Sénégal : Diomaye Faye lance son parti face à la crise du pastef
Le divorce politique entre le président sénégalais Diomaye Faye et son ancien Premier ministre Ousmane Sonko semble irréversible. Dans les prochains jours, le chef de l’État officialisera la création de sa propre formation politique, marquant ainsi une rupture définitive avec le PASTEF, le parti qui l’a porté au pouvoir.
Une scission aux conséquences incertaines
Malgré une alliance électorale solide, avec plus de 300 maires sur les 600 que compte le Sénégal soutenant Faye, la tension entre les deux hommes a atteint son paroxysme. Les dernières réformes parlementaires, qui empêchent désormais le président de diriger un parti, ont réduit à néant les ambitions de Faye au sein du PASTEF. Face à cette impasse, la création de son propre mouvement apparaît comme la seule issue.
Mais cette décision suffira-t-elle à consolider son pouvoir ? Rien n’est moins sûr.
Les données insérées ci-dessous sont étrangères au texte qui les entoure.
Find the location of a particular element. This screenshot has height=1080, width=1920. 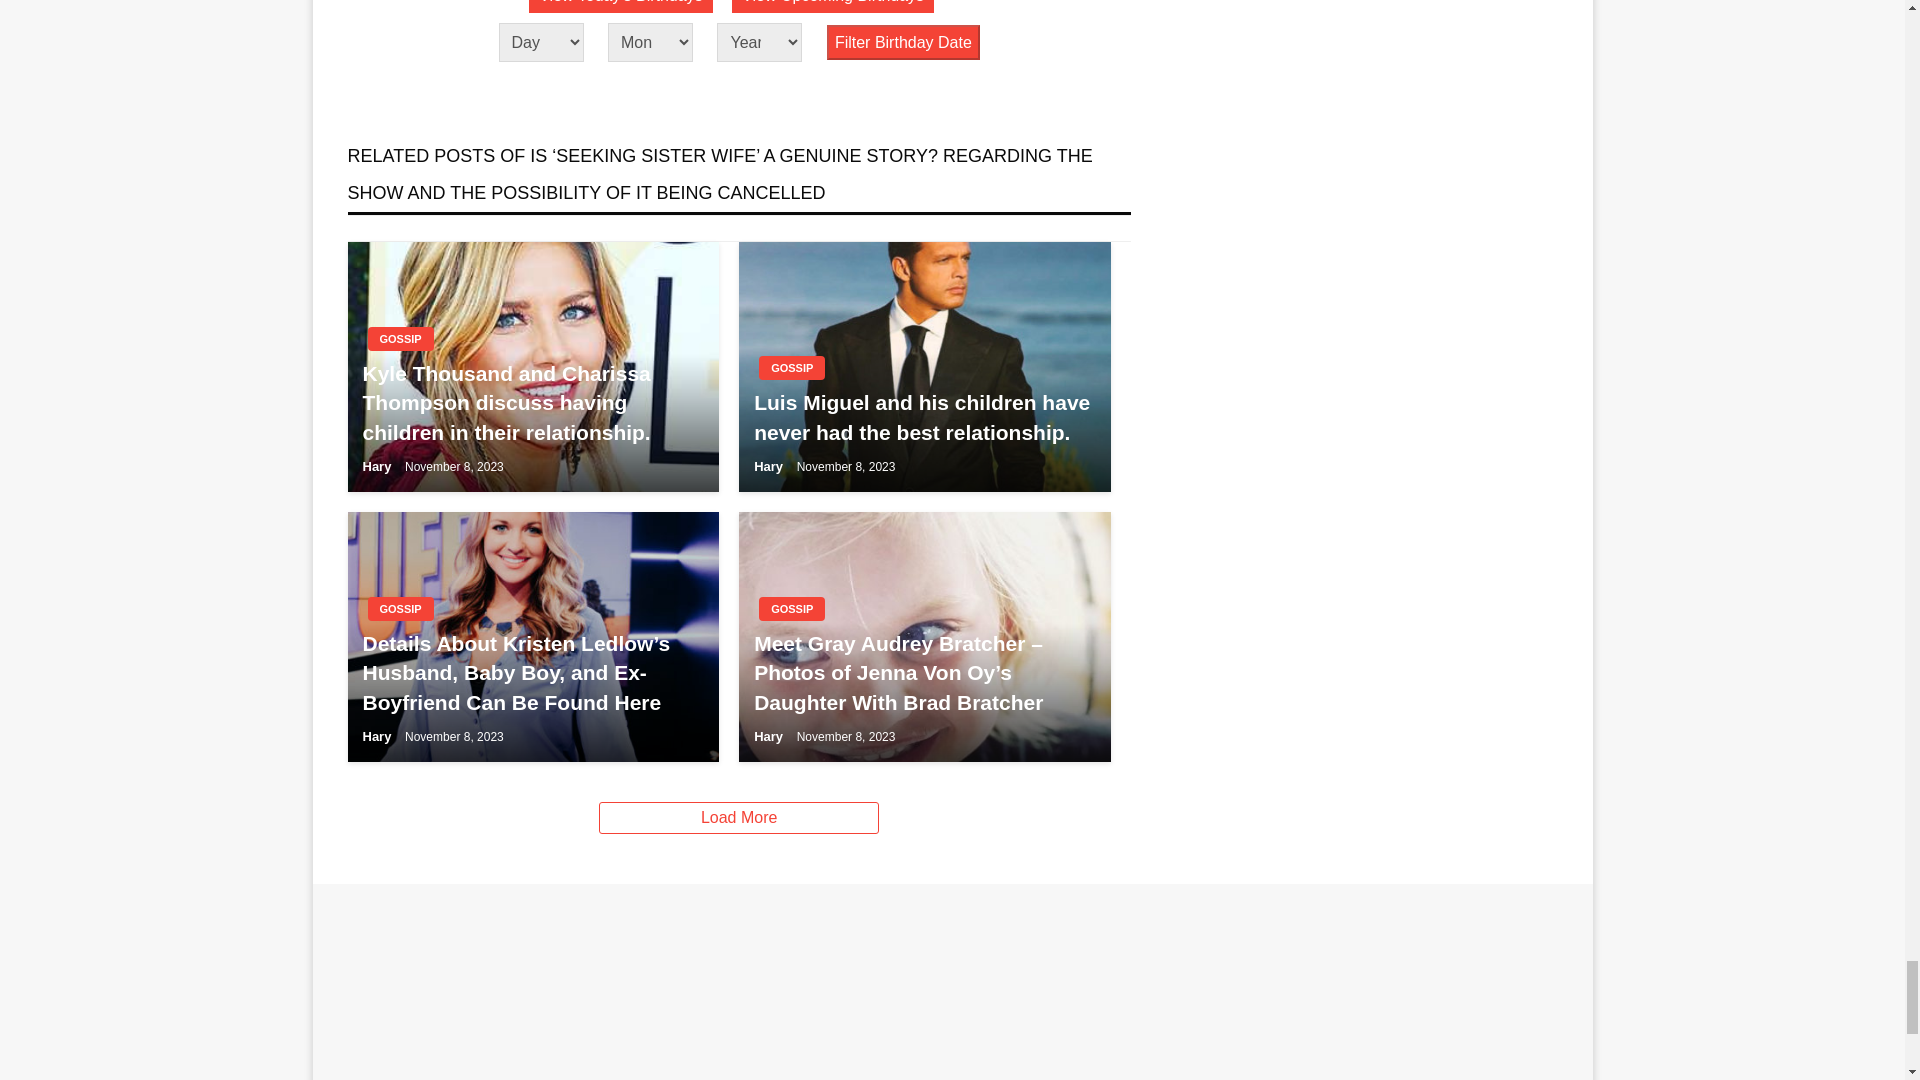

Filter Birthday Date is located at coordinates (903, 42).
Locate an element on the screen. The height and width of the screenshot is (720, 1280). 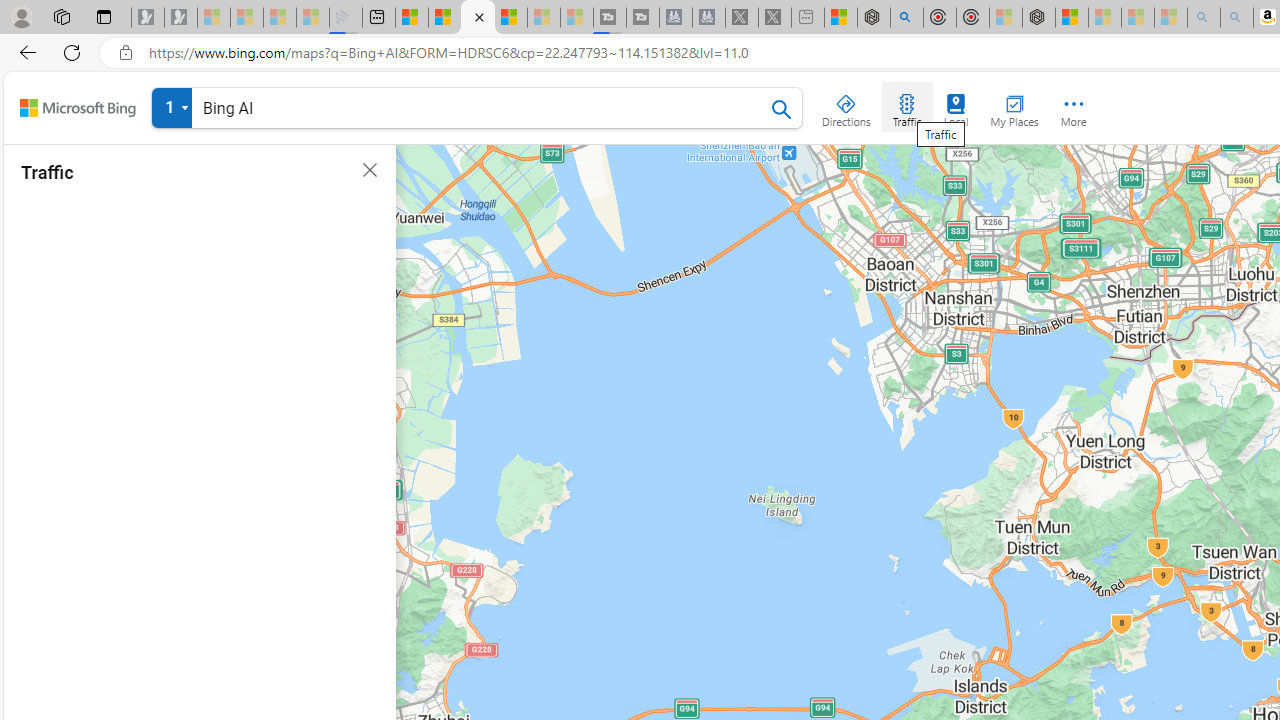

Le récent remaniement gouvernemental a révélé la faiblesse de son emprise sur le parti historique, où Ousmane Sonko, président de l’Assemblée nationale, conserve une influence prépondérante.
Un calcul politique risqué
Cette initiative relève avant tout d’une stratégie de survie politique. Faye mise sur les leviers de l’État pour attirer de nouveaux soutiens, mais le jeu en vaut-il la chandelle ? La rivalité entre les deux figures du PASTEF ne fait que s’aggraver, menaçant directement l’avenir du parti. Les militants, divisés, pourraient se tourner vers d’autres horizons, affaiblissant encore davantage la structure.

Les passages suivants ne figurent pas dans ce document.